Last Modified: April 5, 2025
The general journal contains all the business transactions recorded in chronological order that are carried out by the company within a financial year. To properly record transactions, you must understand the principles of double-entry accounting. If you are not familiar with these principles, there is plenty of documentation available online. Here are some suggestions:
Law Business Essentials: 3.3 Double Entry Bookkeeping | Law Society of Alberta
Double-Entry Accounting: What It Is and How It Works | Coursera (U.S.)
Once you have acquired sufficient knowledge to enter your first transactions, you must get into the habit of verifying their validity. To do this, we recommend that you:
check the account balances in the “Chart of Accounts” regularly so that the amounts reported correspond to your assessment of your business’s financial situation.

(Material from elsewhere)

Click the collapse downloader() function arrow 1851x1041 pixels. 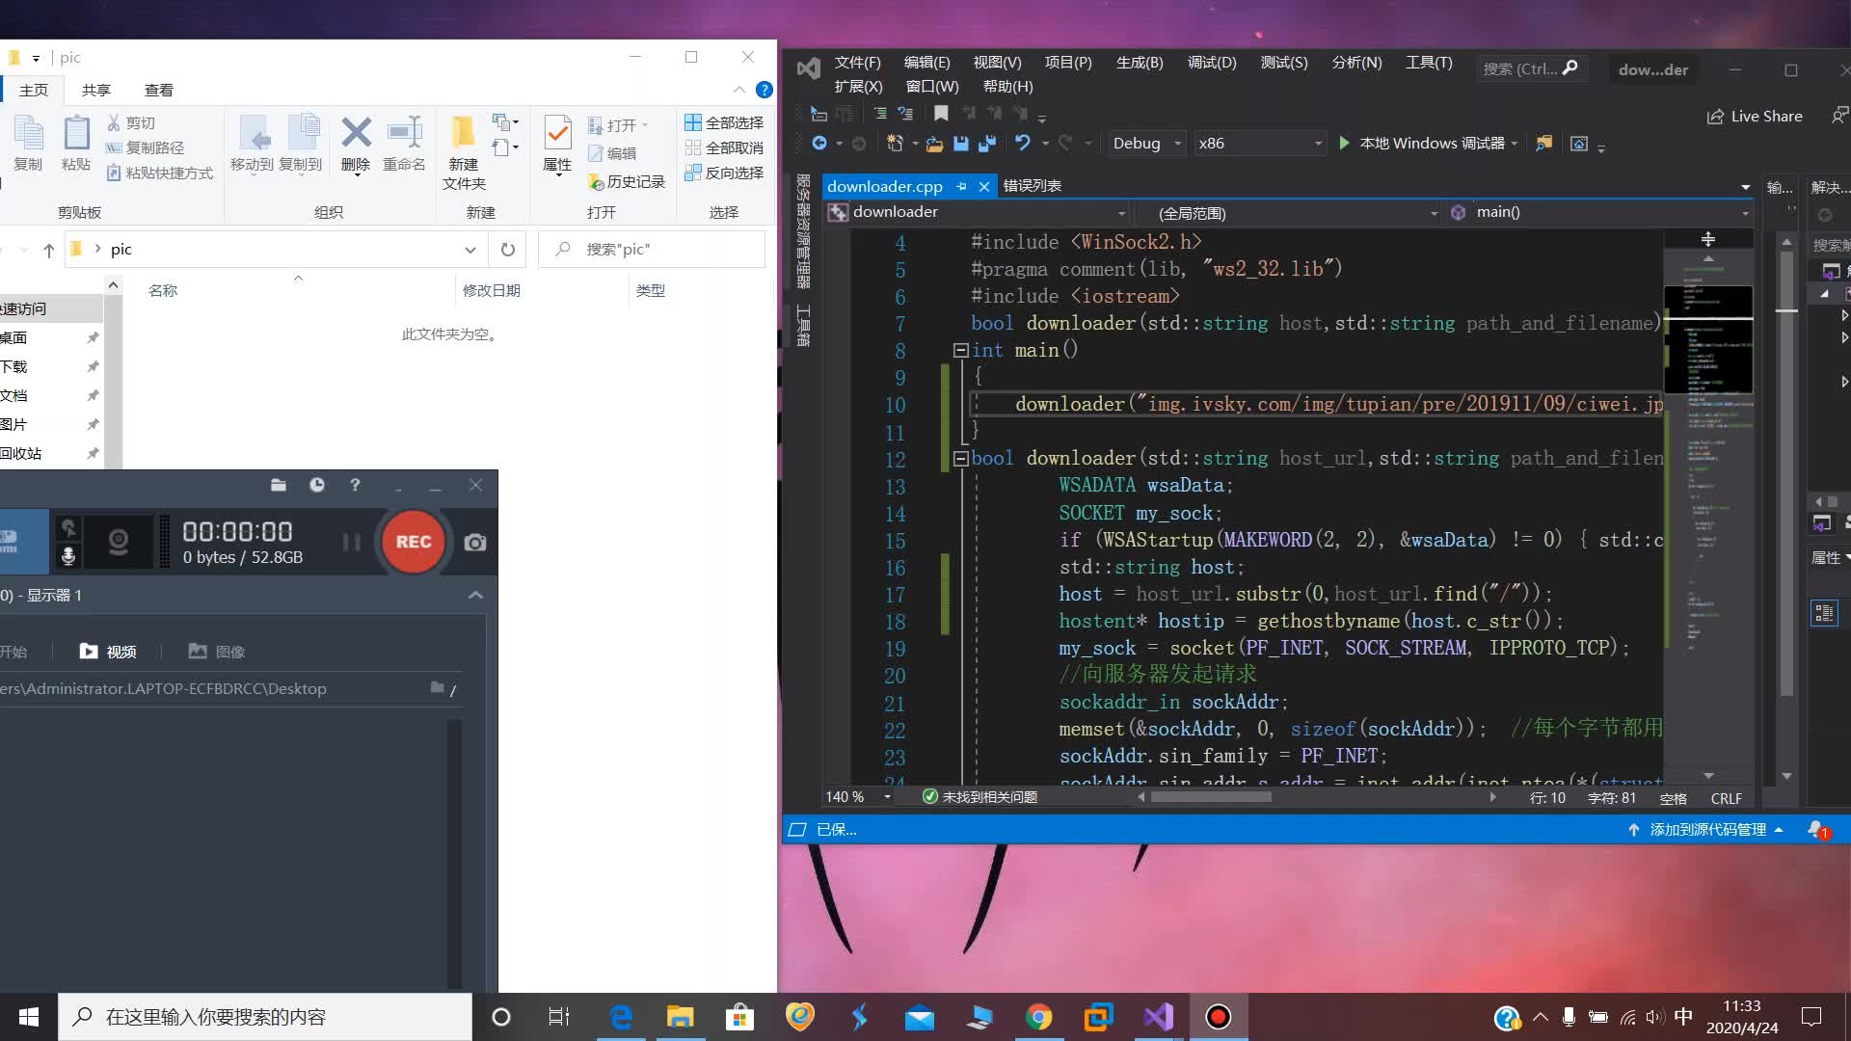[x=961, y=458]
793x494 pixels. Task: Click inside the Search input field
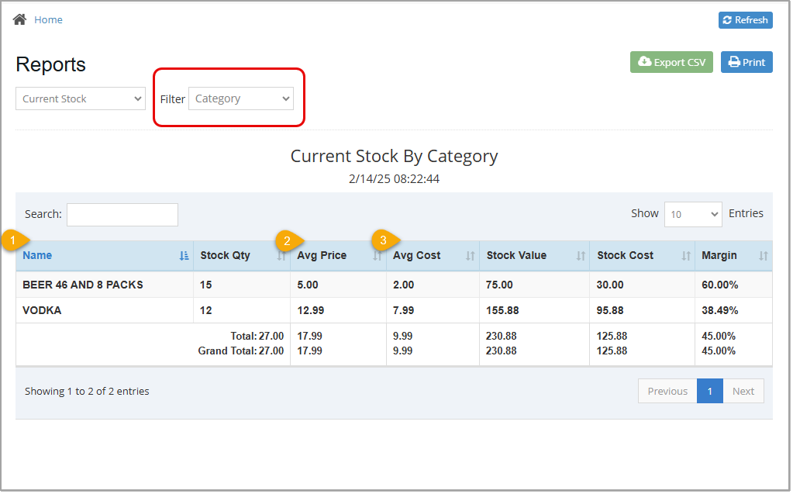122,214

perform a bank reconciliation on an ongoing basis, rather than monthly, so that the bank account balances listed in the “Chart of Accounts” always match the values displayed on your financial institution’s website.
compare the “Net Income (Loss)” account balance from the “Capital” or “Equity” component against the balance of one the following account depending on your business’s legal structure:
Sole Proprietorship: 9970 | 7970 | Net Income/Loss Before Extraordinary Items
Partnership: 9999 | 9999 | Net Income/Loss After Extraordinary Items
Corporation: 9999 | 9999 | Net Income/Loss After Tx & Extraordinary Items
A conditional formatting instruction will display these two balance values on a light pink background in the event of an inconsistency between them.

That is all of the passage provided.